[DIRECTIONS]: Please count the lines of the data that contain "will" and state only the total.

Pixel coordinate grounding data

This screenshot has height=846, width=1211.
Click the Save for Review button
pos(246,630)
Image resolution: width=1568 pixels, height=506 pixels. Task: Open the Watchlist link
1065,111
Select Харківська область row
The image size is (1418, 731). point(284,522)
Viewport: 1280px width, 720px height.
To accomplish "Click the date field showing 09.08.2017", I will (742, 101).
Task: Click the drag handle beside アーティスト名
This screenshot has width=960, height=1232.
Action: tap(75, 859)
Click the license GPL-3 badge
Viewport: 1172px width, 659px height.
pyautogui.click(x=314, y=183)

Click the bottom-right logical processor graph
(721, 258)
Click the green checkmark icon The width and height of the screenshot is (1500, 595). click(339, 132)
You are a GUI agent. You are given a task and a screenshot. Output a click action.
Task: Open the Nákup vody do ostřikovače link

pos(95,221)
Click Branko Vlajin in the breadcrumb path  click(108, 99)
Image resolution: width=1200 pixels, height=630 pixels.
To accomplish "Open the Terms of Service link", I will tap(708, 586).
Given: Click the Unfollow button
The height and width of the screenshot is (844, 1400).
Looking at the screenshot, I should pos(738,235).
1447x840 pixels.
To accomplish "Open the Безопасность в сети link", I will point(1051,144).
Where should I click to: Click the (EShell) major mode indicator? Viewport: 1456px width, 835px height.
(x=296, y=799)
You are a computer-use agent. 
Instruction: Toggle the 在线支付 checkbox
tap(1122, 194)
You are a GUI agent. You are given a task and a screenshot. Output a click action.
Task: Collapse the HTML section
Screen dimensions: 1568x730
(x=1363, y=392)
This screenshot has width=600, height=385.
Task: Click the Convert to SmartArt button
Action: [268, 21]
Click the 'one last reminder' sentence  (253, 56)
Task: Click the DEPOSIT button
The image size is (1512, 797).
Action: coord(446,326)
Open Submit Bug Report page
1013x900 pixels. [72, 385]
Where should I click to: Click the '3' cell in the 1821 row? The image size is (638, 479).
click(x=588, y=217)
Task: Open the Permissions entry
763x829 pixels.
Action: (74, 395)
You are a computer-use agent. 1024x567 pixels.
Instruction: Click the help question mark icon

[WRITTEN SOLUTION]: 3